Maine Center for Disease Control & Prevention An Office of the Maine Department of Health and Human Services

Radon Data Debuts with Call for Testing

Posted on January 9, 2020

The Maine Tracking Network released new radon data this week, making radon in air test results and household survey data publicly available for the first time in Maine. Radon, a widespread public health issue, is the number one cause of lung cancer in non-smokers and the second leading cause of lung cancer overall.

With this major addition to the Maine Tracking Network, users now have access to summary measures for more than 57,000 radon in air tests, at the town, county, and state level. Beyond test result data, the Maine Tracking Network is also now home to eight years of survey results from the Maine Behavioral Risk Factor Surveillance System (BRFSS) that describe testing, levels above normal, and whether those levels were fixed.

New Data on Radon Levels in Maine

The new town-level maps showing tens of thousands of radon in air test results now allow users to see that while radon can be found everywhere in Maine, there are areas in the southwest part of the state, and within Hancock and Aroostook Counties, where greater than 50% of tested households have elevated levels of radon.

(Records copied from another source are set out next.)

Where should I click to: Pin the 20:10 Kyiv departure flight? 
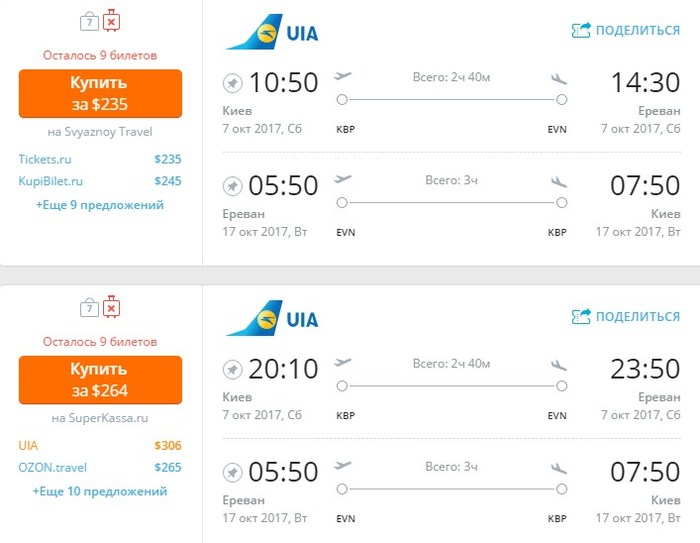click(233, 369)
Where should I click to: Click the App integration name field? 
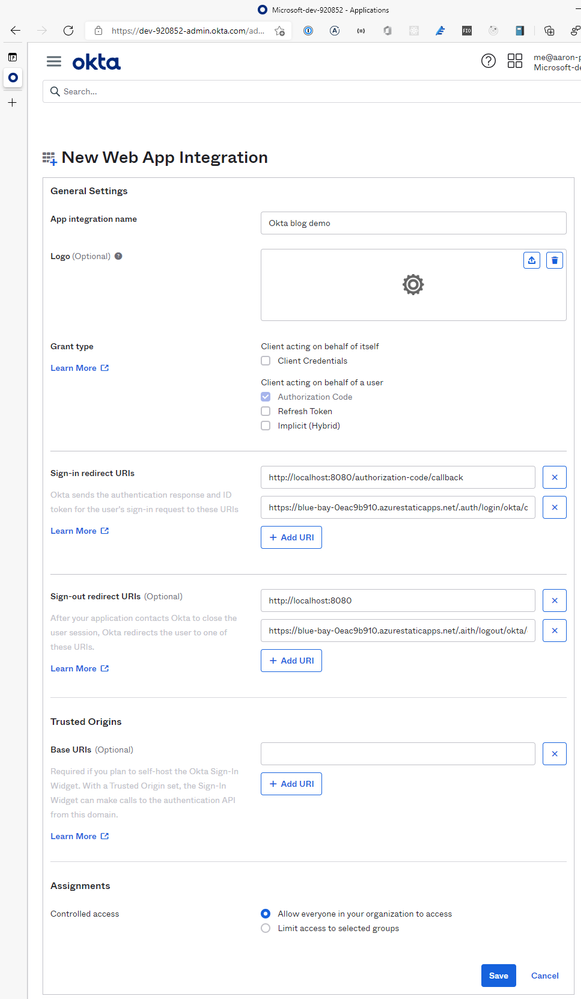tap(413, 223)
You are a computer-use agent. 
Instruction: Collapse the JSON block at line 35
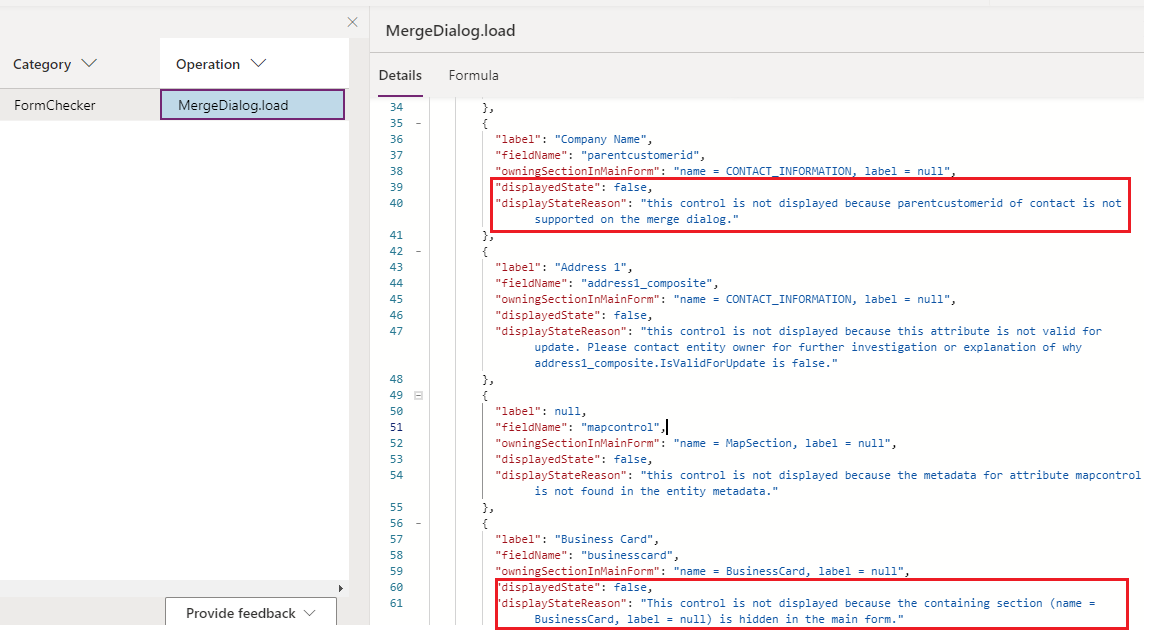pos(416,123)
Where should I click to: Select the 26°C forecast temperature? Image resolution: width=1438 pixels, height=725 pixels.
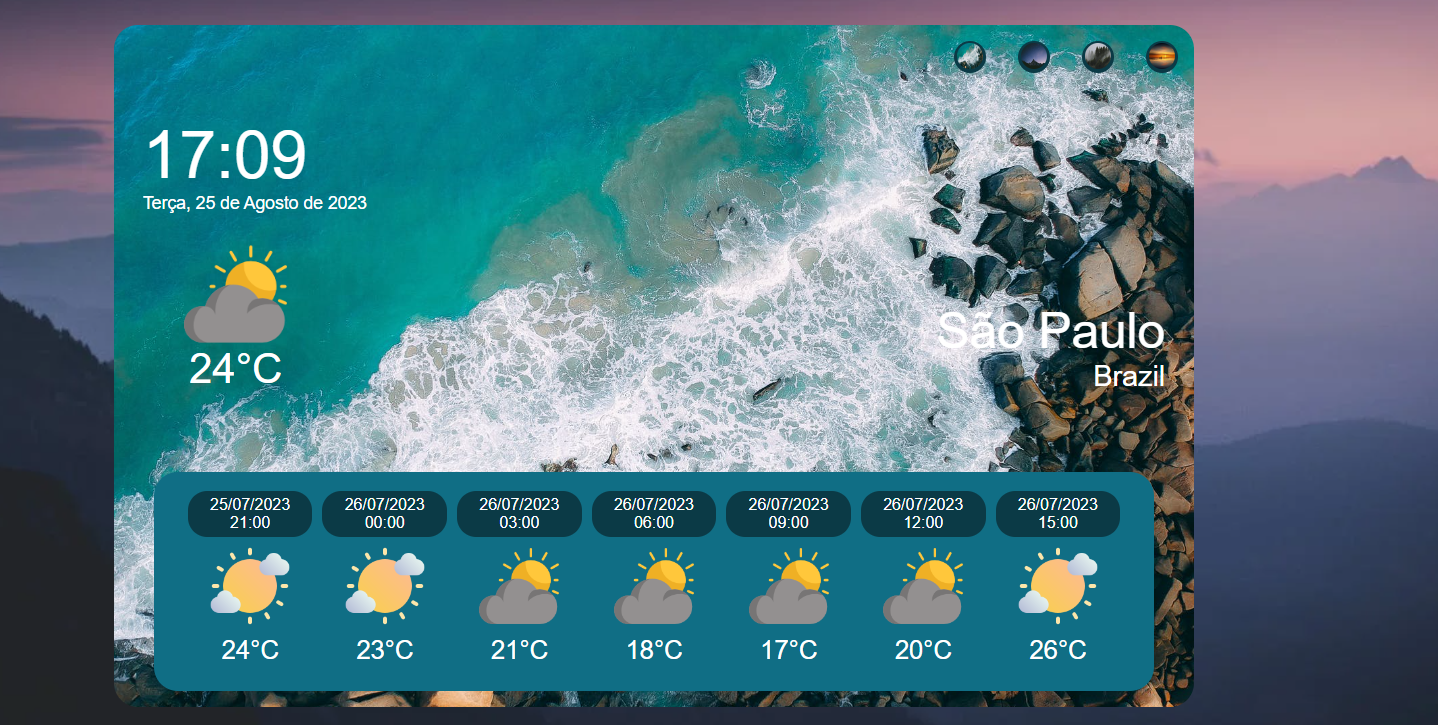pos(1057,650)
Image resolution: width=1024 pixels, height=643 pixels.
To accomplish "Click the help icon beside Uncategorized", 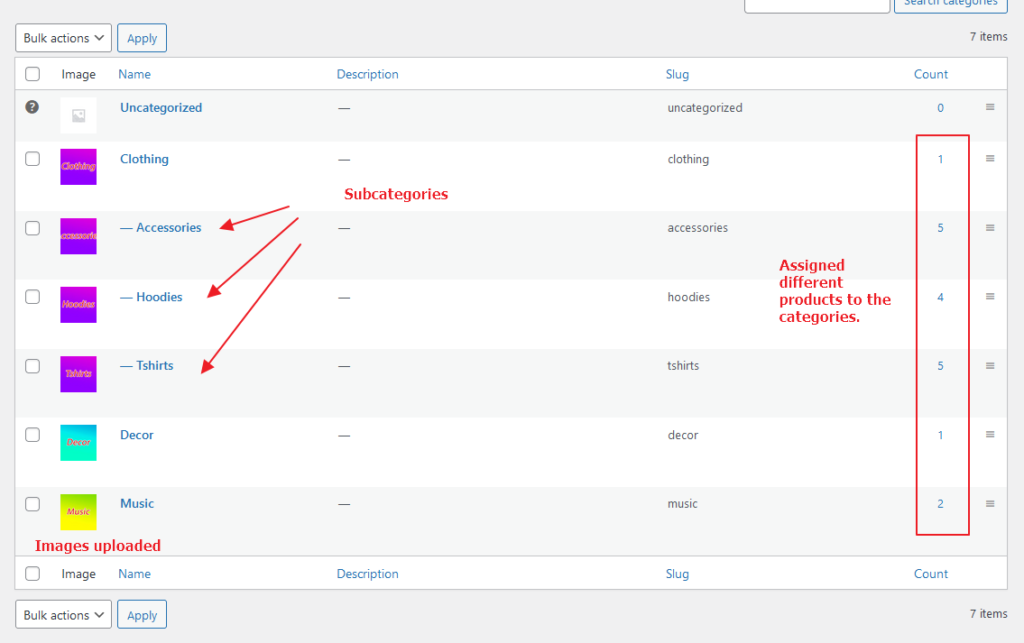I will pyautogui.click(x=32, y=107).
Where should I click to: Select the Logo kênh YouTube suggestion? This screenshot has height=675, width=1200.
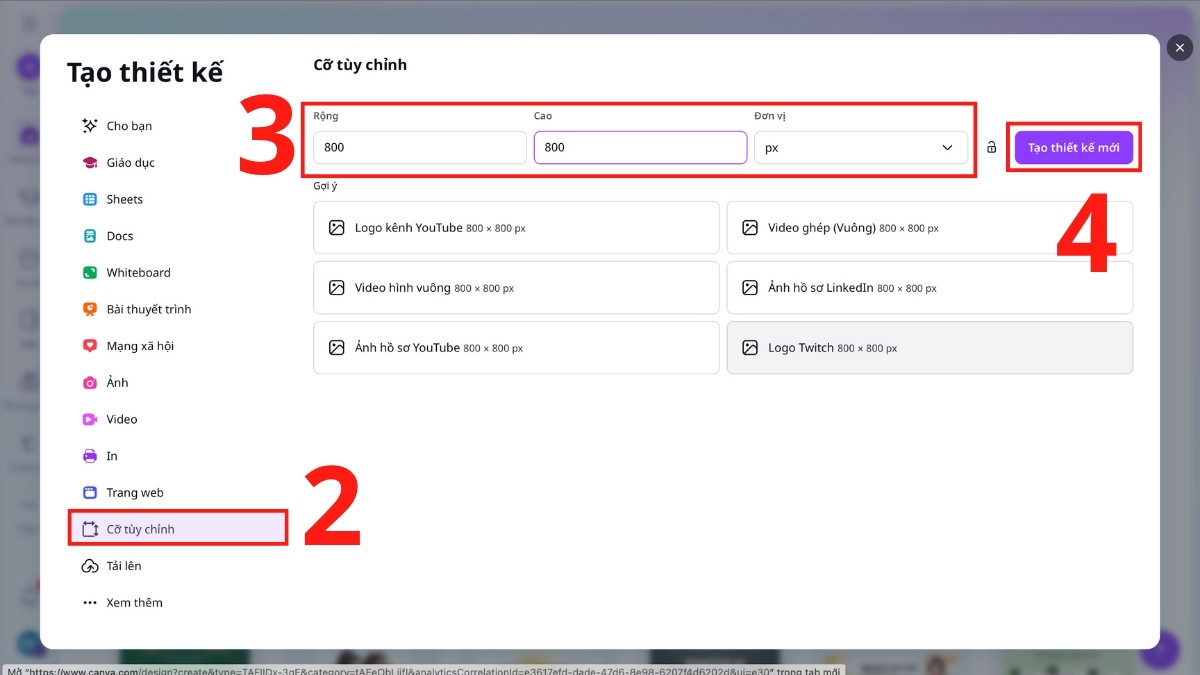tap(516, 227)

Side-by-side maps also allow for users to have a full picture of radon levels in Maine based on both federal and Maine action levels of 4 pCi/L and 2 pCi/L respectively.

Testing for Radon is Low

Due to the underlying geology in Maine, and as seen in town-level maps, radon can be a problem anywhere. However, new household survey data from Maine BRFSS suggest only 1 in 3 Maine households have tested their homes for radon. This is concerning because of the significant health threat posed by exposure to radon.

The radon household survey data also help track trends to evaluate policy initiatives. In 2014, Maine implemented a law requiring all landlords to test their rental properties for radon and disclose the results to current and future tenants. With the newly available data on the Maine Tracking Network, users can now explore the effect of this policy. For example, the percentage of households who rent and report their home had been tested for radon increased from 20% in 2013 to 37% in 2014.

How to Test for Radon and What do the Results Mean

Maine Center for Disease Control and Prevention (CDC) recommends everyone test their home for radon. Do-it-yourself test kits from local laboratories and hardware stores cost $30-40 and are a simple way to find out if your home is exposing you to radon. U.S. Environmental Protection Agency recommends taking action on levels at or above 4 pCi/L. Maine CDC recommends taking action for long-term tests at or above 2 pCi/L. For short-term radon tests between 2-4 pCi/L, Maine CDC recommends retesting with a long-term test in living quarters before mitigating. Radon reduction repairs can be done for about the same cost as other common home repairs. Maine CDC recommends contacting a certified mitigation specialist to ensure the radon reduction system is properly designed and installed.

High radon levels are a clear threat to your health. But the solutions – testing and mitigation are clear too. Radon data on the Maine Tracking Network can help data portal users form a better understanding of what parts of the state may be at higher risk for radon in air, as well as areas where testing rates are low.